WHAT YOU HAVE TO DO -> Return the material below as a JSON list of strings, with one string per line and blank lines left out.

STUDY MATERIAL ->
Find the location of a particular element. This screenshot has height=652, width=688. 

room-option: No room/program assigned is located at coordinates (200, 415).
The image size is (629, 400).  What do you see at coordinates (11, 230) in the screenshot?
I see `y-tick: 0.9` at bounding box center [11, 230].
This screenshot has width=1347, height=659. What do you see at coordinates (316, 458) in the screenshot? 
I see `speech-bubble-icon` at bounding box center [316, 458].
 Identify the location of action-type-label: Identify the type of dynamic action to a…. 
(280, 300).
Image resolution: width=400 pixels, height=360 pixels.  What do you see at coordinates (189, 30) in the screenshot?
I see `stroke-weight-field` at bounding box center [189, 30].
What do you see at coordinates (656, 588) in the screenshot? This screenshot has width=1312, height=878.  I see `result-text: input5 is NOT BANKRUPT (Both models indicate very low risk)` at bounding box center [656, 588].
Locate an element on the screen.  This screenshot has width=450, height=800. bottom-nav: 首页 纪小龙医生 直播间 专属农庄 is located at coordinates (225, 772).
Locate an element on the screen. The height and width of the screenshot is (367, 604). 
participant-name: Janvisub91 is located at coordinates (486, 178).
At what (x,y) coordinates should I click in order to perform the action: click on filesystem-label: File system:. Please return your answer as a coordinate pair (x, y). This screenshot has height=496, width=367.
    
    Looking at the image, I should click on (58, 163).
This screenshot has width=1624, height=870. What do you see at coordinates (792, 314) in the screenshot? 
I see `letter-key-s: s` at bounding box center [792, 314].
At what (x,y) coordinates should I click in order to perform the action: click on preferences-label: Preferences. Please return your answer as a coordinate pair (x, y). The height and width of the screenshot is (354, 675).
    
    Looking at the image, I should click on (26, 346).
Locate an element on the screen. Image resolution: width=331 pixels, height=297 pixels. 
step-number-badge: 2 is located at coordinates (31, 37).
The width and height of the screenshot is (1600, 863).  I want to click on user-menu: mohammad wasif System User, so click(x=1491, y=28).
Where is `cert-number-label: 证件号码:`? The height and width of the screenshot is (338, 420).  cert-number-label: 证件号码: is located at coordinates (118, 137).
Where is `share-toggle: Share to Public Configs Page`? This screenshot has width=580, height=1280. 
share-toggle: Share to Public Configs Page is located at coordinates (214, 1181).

TASK RESPONSE ->
[
  "Find the location of a particular element. This screenshot has height=652, width=688. ",
  "room-option: No room/program assigned is located at coordinates (200, 415).",
  "The image size is (629, 400).  What do you see at coordinates (11, 230) in the screenshot?",
  "I see `y-tick: 0.9` at bounding box center [11, 230].",
  "This screenshot has width=1347, height=659. What do you see at coordinates (316, 458) in the screenshot? ",
  "I see `speech-bubble-icon` at bounding box center [316, 458].",
  " Identify the location of action-type-label: Identify the type of dynamic action to a…. ",
  "(280, 300).",
  "Image resolution: width=400 pixels, height=360 pixels.  What do you see at coordinates (189, 30) in the screenshot?",
  "I see `stroke-weight-field` at bounding box center [189, 30].",
  "What do you see at coordinates (656, 588) in the screenshot? This screenshot has width=1312, height=878.  I see `result-text: input5 is NOT BANKRUPT (Both models indicate very low risk)` at bounding box center [656, 588].",
  "Locate an element on the screen.  This screenshot has width=450, height=800. bottom-nav: 首页 纪小龙医生 直播间 专属农庄 is located at coordinates (225, 772).",
  "Locate an element on the screen. The height and width of the screenshot is (367, 604). ",
  "participant-name: Janvisub91 is located at coordinates (486, 178).",
  "At what (x,y) coordinates should I click in order to perform the action: click on filesystem-label: File system:. Please return your answer as a coordinate pair (x, y). This screenshot has height=496, width=367.",
  "    Looking at the image, I should click on (58, 163).",
  "This screenshot has width=1624, height=870. What do you see at coordinates (792, 314) in the screenshot? ",
  "I see `letter-key-s: s` at bounding box center [792, 314].",
  "At what (x,y) coordinates should I click in order to perform the action: click on preferences-label: Preferences. Please return your answer as a coordinate pair (x, y). The height and width of the screenshot is (354, 675).",
  "    Looking at the image, I should click on (26, 346).",
  "Locate an element on the screen. Image resolution: width=331 pixels, height=297 pixels. ",
  "step-number-badge: 2 is located at coordinates (31, 37).",
  "The width and height of the screenshot is (1600, 863).  I want to click on user-menu: mohammad wasif System User, so click(x=1491, y=28).",
  "Where is `cert-number-label: 证件号码:`? The height and width of the screenshot is (338, 420).  cert-number-label: 证件号码: is located at coordinates (118, 137).",
  "Where is `share-toggle: Share to Public Configs Page`? This screenshot has width=580, height=1280. ",
  "share-toggle: Share to Public Configs Page is located at coordinates (214, 1181)."
]